Zusammenfassung
Die AfD-Fraktion hinterfragt in einer Kleinen Anfrage die Beteiligung des Beauftragten der Bundesregierung für Kultur und Medien (BKM) am sogenannten „Pride Month“. Konkret wird gefragt, ob der BKM – vertreten durch Dr. Wolfram Weimer – an Veranstaltungen teilnimmt, ob Bundesbehörden im BKM-Geschäftsbereich finanziell oder organisatorisch solche Events unterstützen und ob die „Regenbogenflagge“ im Juni 2026 gehisst wird. Zudem verlangt die Fraktion eine Aufstellung der Haushaltsmittel seit 2020 für „Pride Month“-bezogene Maßnahmen sowie eine Bewertung des Themas durch den BKM, insbesondere im Kontext von Weimers Stellungnahmen zur „Gender-Sprache“ und zur gesellschaftlichen Spaltung.
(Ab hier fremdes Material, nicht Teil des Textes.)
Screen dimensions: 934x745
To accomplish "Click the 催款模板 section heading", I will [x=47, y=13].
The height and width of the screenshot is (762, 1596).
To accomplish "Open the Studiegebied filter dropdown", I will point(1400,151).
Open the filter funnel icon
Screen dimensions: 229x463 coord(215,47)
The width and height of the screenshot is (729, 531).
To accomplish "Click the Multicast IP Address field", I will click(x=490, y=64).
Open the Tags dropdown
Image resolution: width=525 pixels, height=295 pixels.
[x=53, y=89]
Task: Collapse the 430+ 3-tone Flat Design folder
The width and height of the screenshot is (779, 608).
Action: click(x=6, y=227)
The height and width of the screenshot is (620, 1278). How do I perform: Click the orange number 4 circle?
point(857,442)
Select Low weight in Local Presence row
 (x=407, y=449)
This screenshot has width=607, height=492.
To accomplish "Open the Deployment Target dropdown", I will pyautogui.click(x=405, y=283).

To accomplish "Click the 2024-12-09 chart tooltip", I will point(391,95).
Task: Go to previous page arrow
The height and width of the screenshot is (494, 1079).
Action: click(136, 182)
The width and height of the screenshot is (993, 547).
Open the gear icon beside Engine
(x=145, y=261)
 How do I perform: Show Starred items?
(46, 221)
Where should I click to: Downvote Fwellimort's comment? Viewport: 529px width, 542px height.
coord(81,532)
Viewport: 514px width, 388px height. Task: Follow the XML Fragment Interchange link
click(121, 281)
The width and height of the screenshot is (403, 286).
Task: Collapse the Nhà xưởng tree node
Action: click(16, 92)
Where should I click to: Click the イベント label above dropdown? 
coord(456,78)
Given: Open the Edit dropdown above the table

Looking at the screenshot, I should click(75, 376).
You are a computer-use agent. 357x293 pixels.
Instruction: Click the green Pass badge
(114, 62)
Hintergrund sind frühere symbolische Aktionen der ehemaligen Kulturstaatsministerin Claudia Roth.
Einordnung
Die Anfrage folgt einem klassischen AfD-Muster: Sie verbindet sachliche Fragen (Haushalt, Veranstaltungen, Symbolpolitik) mit politischer Kritik an progressiven Symbolen wie dem „Pride Month“ und der „Gender-Sprache“. Auffällig ist die selektive Betonung von Weimers Aussagen zur gesellschaftlichen Spaltung, die hier als vermeintlicher Widerspruch zur „Solidarität“ des Hissens der Regenbogenflagge inszeniert wird. Obgleich Fragen etwa zur Haushaltsverwendung formal berechtigt sind, wirkt die Anfrage als gezielte Herausforderung einer als „ideologisch“ wahrgenommenen Kulturpolitik. Die AfD nutzt dabei neutrale Frageformulierungen, um ihre Ablehnung von LGBTIQ+-Politik und „Gender-Mainstreaming“ diskursiv zu verankern.